Just five months after assuming the presidency of the Puerto Rican Football Federation (FPF), Eric Labrador is in the eye of a hurricane.
This article was written by the premier soccer journalist of Puerto Rico, Esteban Pagán Rivera, and appeared on Monday in Primera Hora. Pagán has given IMS special permission to run this article in English.
Special thanks to Pagán and Primera Hora.
Labrador was the only president of the associations of the CFU who reported to FIFA an expenditure of $40,000 in cash at the meeting held on 10 and 11 May in Trinidad and Tobago. (Primera Hora / Jose L. Cruz Candelaria)
The FPF and Labrador unexpectedly gained international renown when on Sunday, the general secretary of FIFA, Jerome Valcke, revealed that the Puerto Rican federation leader told him about a possible attempt of bribery by the former candidate for president of FIFA, Mohammed bin Hammam, and President of CONCACAF and the Caribbean Football Union (CFU), Jack Warner.
“I am calm because I think I did what I had to do. This is a matter of the Ethics Committee of FIFA, that has already made its approach,” Labrador said yesterday in an interview with Primera Hora from Switzerland, home to the headquarters of FIFA.
Labrador represented the first association in the Caribbean that informed the Executive Committee of FIFA that the CFU paid $40,000 in cash to the presidents of the associations in Trinidad and Tobago on May 10 and 11 after a meeting with Bin Hammam, who had promised that, if elected president of FIFA, he would double the contributions of FIFA to the members of the CFU.
However, Bin Hammam, who also chairs the Asian Football Confederation, resigned his candidacy for the top post of FIFA this past weekend.
Warner and Bin Hammam were suspended from all FIFA activities on Sunday.
Labrador defended his position that he had originally received $40,000 even though the Code of Ethics of FIFA does not allow them to receive cash gifts.
“I understood that the money was given by the Confederation of Asia for the development of football in the Caribbean and we accepted it on those terms,” said Labrador, who said the money was given by employees of the CFU and that he was unaware it was in cash until he finally left the delivery room.
Similarly, Labrador said he insisted that a CFU official signed him a letter that confirmed that the money was for the development of federation program, which was delivered.
“If I did not have that letter, I would have not traveled with the money. I had to explain it at Customs,” said Labrador.

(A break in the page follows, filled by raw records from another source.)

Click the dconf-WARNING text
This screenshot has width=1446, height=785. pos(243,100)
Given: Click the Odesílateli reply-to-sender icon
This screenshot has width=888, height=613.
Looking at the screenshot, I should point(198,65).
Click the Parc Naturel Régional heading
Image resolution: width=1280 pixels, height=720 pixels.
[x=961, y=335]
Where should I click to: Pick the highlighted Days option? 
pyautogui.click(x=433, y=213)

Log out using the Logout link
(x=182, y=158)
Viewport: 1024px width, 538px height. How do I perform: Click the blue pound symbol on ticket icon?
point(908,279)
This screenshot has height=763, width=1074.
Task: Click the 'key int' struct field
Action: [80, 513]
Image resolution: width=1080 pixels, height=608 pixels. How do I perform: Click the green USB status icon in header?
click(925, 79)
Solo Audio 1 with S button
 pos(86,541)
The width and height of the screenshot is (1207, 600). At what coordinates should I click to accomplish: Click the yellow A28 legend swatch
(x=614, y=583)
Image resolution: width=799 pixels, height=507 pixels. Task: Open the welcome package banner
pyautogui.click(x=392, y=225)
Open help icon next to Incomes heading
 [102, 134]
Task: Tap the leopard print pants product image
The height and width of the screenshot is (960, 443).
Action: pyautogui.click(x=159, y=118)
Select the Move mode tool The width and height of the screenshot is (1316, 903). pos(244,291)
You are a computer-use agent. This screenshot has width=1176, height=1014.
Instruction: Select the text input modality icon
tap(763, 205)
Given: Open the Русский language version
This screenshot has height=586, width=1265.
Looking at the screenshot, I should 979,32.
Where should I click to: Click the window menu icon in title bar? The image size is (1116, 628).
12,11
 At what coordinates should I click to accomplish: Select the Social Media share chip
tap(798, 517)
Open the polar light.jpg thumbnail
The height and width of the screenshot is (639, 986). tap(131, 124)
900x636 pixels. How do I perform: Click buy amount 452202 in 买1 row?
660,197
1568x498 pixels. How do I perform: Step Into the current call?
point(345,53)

“When I received the money, I discussed everything with the secretary general (of the FPF, Frankie Gautier), until we decided to ask for the letter. We informed the Executive Committee (of the FPF). The people that gave me the money were from CFU and NOT FROM bin Hammam,” he said.
Also, Labrador stressed that he never made a commitment to vote for Bin Hammam. “I accepted a contribution, I did not accept money to vote for anybody,” he stressed.
Once in Puerto Rico, Labrador said he proceeded to deposit the money in the bank accounts of the Federation.
“Then the comments began that (Joseph) Blatter (FIFA president) knew of the meeting (in Trinidad), but not about the transaction. Then I realized something was wrong and decided to bring to Switzerland the check of $40,000 made by the Federation, just in case. Then I saw the circumstances that led me here in Switzerland to make the decision to report it,” explained Labrador, who did not rule out eventually have to return to Switzerland for questioning by FIFA.